Since 2009, Rodrigue has conducted several workshops at the Berlinale Talent Campus program. He was involved in the development of a new hands-on training programs for emerging actors, the Talent Actors Stage, for which 15-20 international actors are selected annually.

=== Theatre ===
Rodrigue has coached at several Los Angeles locations throughout his career. At the Geffen Playhouse, Rodrigue was the movement coach on Nine Parts of Desire in 2005 and on Long Day's Journey into Night in 2017. He was awarded a fellowship grant from the Montalvo Arts Center to develop and direct a play adaptation of the novel, The Reader. He coached Chris Pine in The Lieutenant of Inishmore at the Mark Taper Forum. He also worked with Gulu Monteiro on The Bacchae at the Getty Villa.

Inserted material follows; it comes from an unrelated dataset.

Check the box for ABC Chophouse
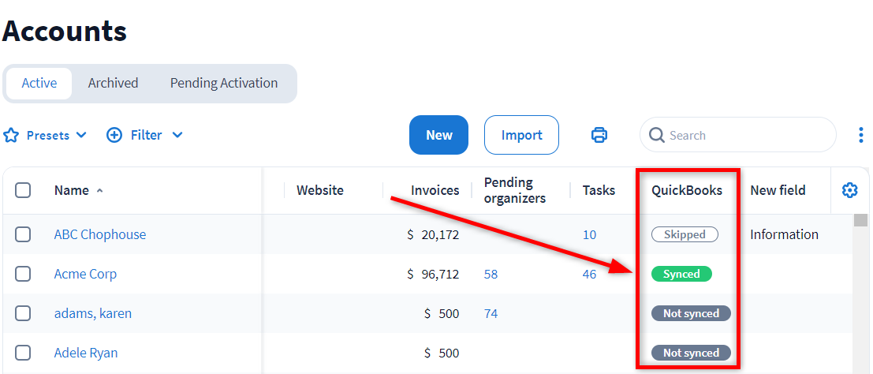This screenshot has width=873, height=374. click(23, 234)
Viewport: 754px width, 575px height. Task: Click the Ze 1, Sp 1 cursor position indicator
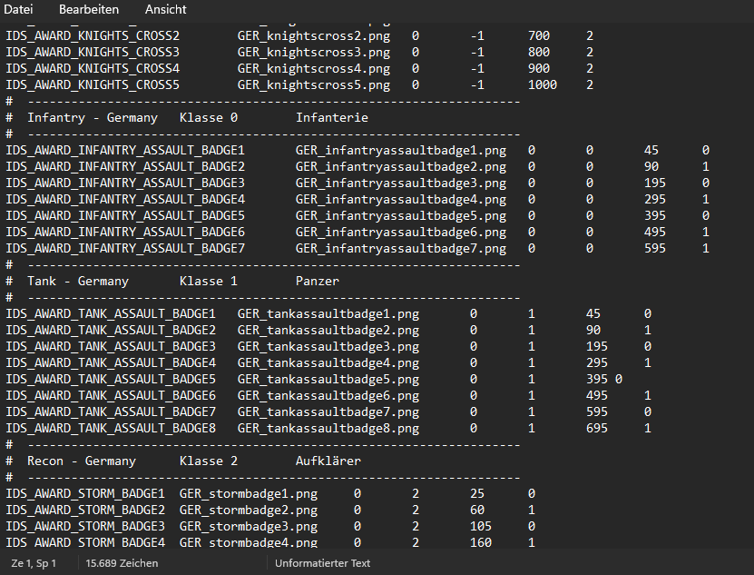pos(34,563)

Rodrigue has collaborated with Larry Moss on Daisy White's Sugar, The Syringa Tree at Playhouse 91 in New York and Bo Eason's Runt of the Litter at the 37 Arts Theater, N.Y. He has coached with Rita Maffei and Larry Moss in an Italian production of The Syringa Tree at the Teatro Stabile di Innovazione in Udine and at Il Piccolo Teatro di Milano, Italy.

=== Animal Studies ===
Rodrigue integrates animal behavior and movement into his research and work. He is known for helping actors develop characters through animal movement studies. His primary areas of research are animal movement, behavior, morphology, nature perception, and human/animal connections. This interest was sparked by Leonardo da Vinci and Carlo Mazzone-Clementi.

While in Milano in 1957, Rodrigue's father introduced him to the scientific and artistic work of DaVinci. They would often go to the National Museum of Science and Technology to view the models of DaVinci's inventions . They also would visit the Veneranda Biblioteca Ambrosiana, the largest archive of Da Vinci's drawings of animals.

Later in his life while studying at the American Conservatory Theater in San Francisco, Jean-Louis studied with Mazzone-Clementi who introduced him to the application of animal behavior and movement to character development.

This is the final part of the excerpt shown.